(Saved data entries)
************

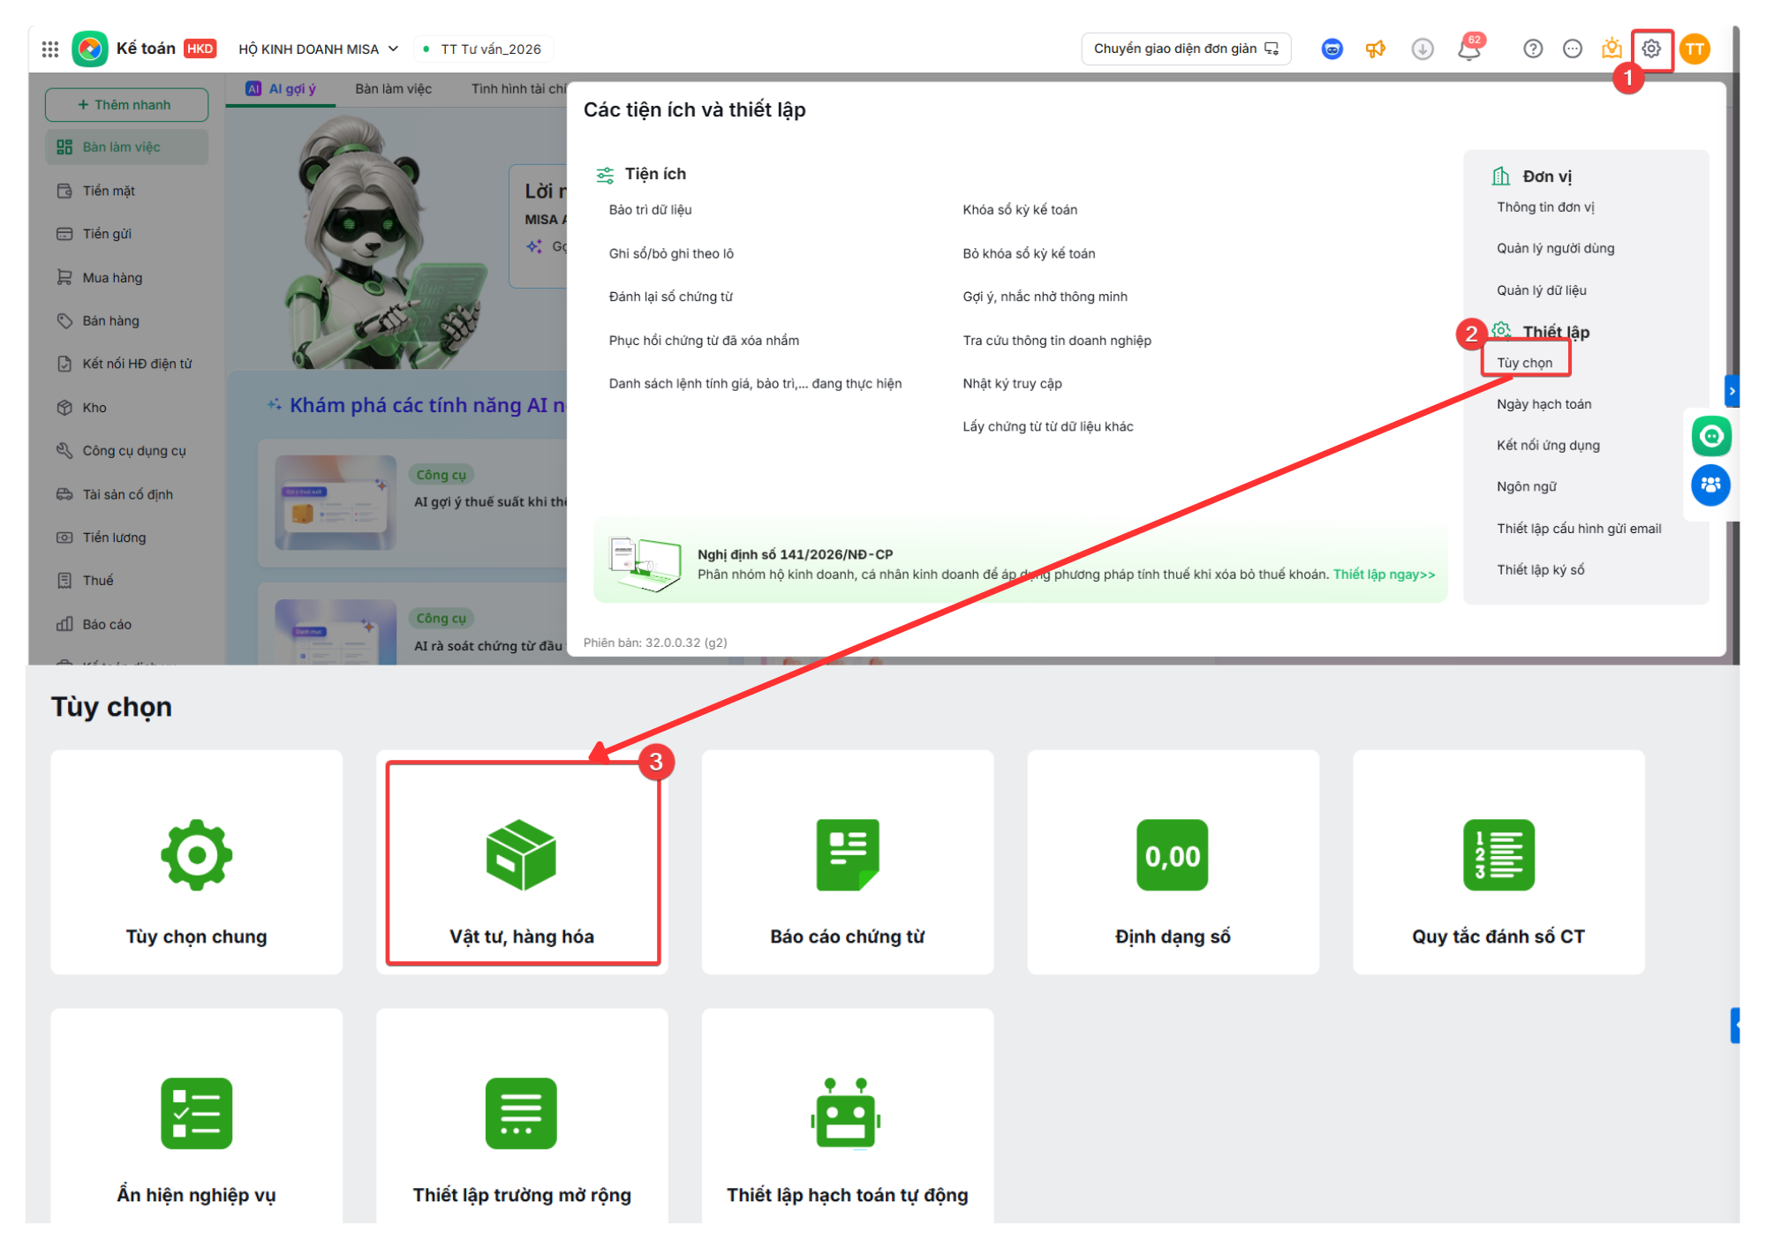
Task: Click Chuyển giao diện đơn giản button
Action: 1186,49

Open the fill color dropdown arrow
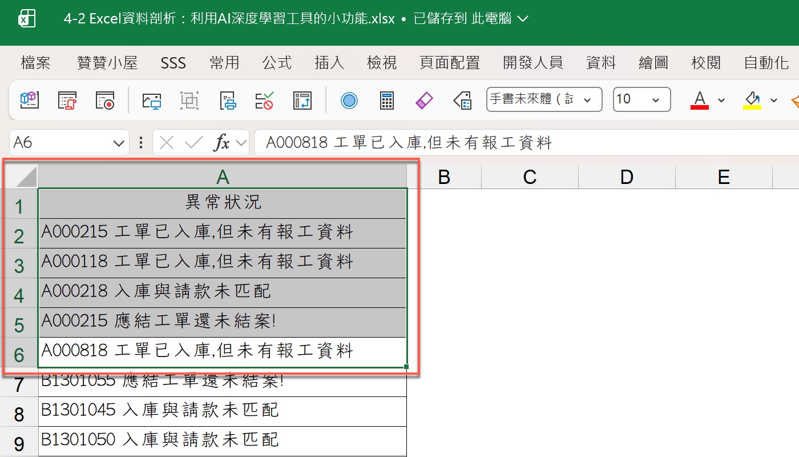click(773, 99)
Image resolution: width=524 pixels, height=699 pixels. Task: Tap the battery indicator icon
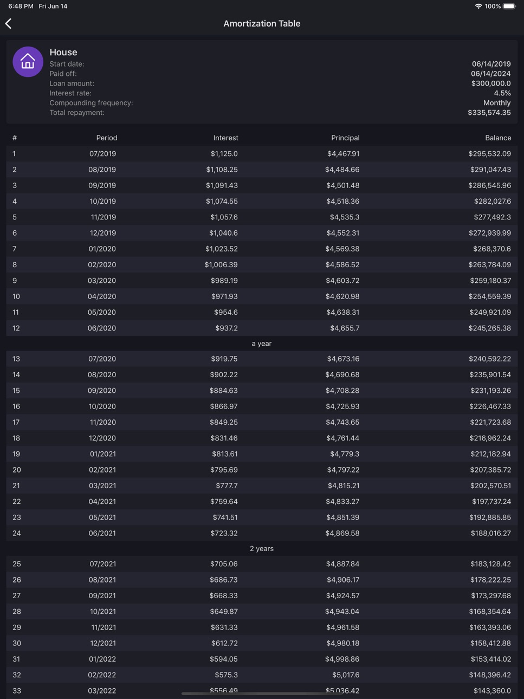(509, 6)
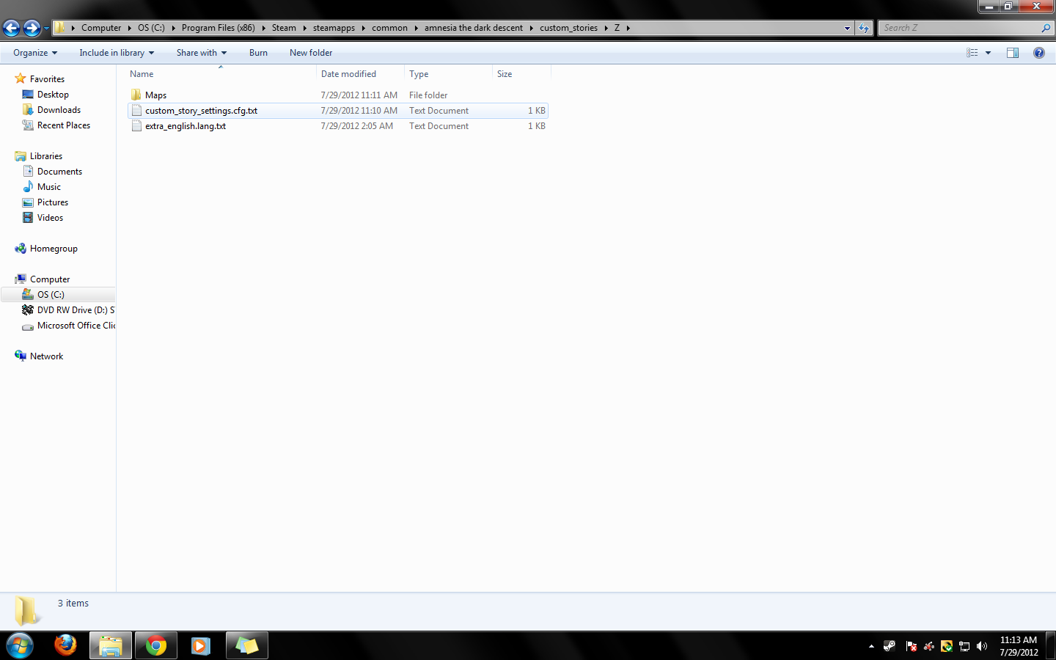
Task: Click the Change your view icon
Action: [x=972, y=53]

************

Assignment:
Both the line containing "Open the fill color dropdown arrow" and the last line of the records above belong in the exact copy, along with every line between them; pictures do not.

Answer to this exercise:
Open the fill color dropdown arrow
click(773, 99)
Image resolution: width=524 pixels, height=699 pixels. Task: Tap the battery indicator icon
(509, 6)
Task: Click the Change your view icon
Action: [x=972, y=53]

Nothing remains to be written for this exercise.